Fortunately, the market withstood the support and rallied.
I mentioned I will get back to the trade.
I like the fundamentals of this company. It was explained on my previous post: http://zpring.blogspot.com/2010/08/xec-covered-call.html
Today, I see a good set up for the trade. Price has tested support and rebounded. It may test 64 again but there are good support at around 63-64.
Trade:
Buy stock at : 66.95
Sell Sept 65 SC at 2.55
PE: Let SC goes ITM and call out the stock. I will make 1% in 2 weeks. I may roll out the SC before expiry if I remain bullish on the overall market.
SE: If the stock breaks down below 65, roll the call to Oct 65 or lower.
Saturday, September 4, 2010
RIMM - Covered call
Background
I initiated a collar trade on RIMM on middle of September 2009 at $76.9. I caught the stock almost at the peak. It has been on a downtrend since.
I continued to trade for almost 10 months with many adjustments. Finally, I gave up and close the trade on August 26th selling it at 48.23 and closed all my options positions. It was a disappointment for me. I put in a lot of effort and yet could not realize its potentials.

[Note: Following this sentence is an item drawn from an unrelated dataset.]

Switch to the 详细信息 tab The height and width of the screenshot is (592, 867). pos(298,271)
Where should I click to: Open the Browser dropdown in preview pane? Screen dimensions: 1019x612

Although the stock has fallen from $76.9 to $48.3, I still manage to make a small profit $600 for a position with 500 shares. This is a testimony of the power of options if used properly. I decided to cut as I was disappointed and believe a downtrend was imminent for the stock. My patience had run out. I also made a decision I will buy back when there are signs of bottoming trend.
Now the stock has hit a low of $42.53 and bounce back together with the market, I decided to re-enter the trade.
Fundamentals.
Fundamentally, I still like the stock.
o They are still the market leader with decent margins and growth although shares are slightly eroded by Apple iPhone and Android.
o RIMM is still strongly entrenched in the corporate market
o Recent problems of security in India and UAE are almost resolved. These account for 2% of their earnings
o RIMM is expected to trade under 10 times earnings and earnings to grown > 25% over the next 12 months.
o In April, the company said it will buy back 2 million shares
o It has a strong balance sheet with almost $3 billion in cash and no debt.
o Although the Torch has received lackluster reviews but it will still increase the sales RIMM with ATT $100m promotional campaign on national TV, print and online.
o The stock is clearly oversold. Also, its volatility is almost doubled what was earlier this year. Thus a good time for covered call
o With the current pricing and the cash rich environment of corporations now, I will not be surprised there could be a bid for the company. I rate the probability at around 15%.
Technical
It has shown some signs of short term bottom. The stock has hit support 3 times in the past and bounce up.
However, longer term trend is still bearish. It could still be dragged down to 2008 low and support of around $40-$41
With the rebound of the market, the probability of the stock going down <$41 is reduced. Actually, it should just bounce off from the support line. ( see figure )
Trade:
Covered call:
BTO 500 shares for 44.78
STO Oct 45 SC for 3
Cost : 41.78
PE: Let the short call goes ITM and call out by Oct and make 7.4 percent in about 7 weeks.
SE: As you can see, I am not very bullish on the stock. I believe any bounce will be short term but the support at 42 should hold.
I am not easy about September and Oct for the overall stock market. Thus, I am using a 2 months SC instead of 1 month. A 1 month SC should actually do fine too.
If stock goes below $42, I will roll the SC down to ITM to reduce my cost to around 38.
If the stock cannot maintain support at around $38, I will close the trade at a slight loss, or double up the shares or add a put. It will depend on the market situation at that time. If the environment is bullish and RIMM shows no signs of fundamental breakdowns, I will add to the shares. If not sure, I will add a put to make it a collar and continue to trade until I make money.
If the stock shows fundamental flaws, I will exit the trade with a small loss.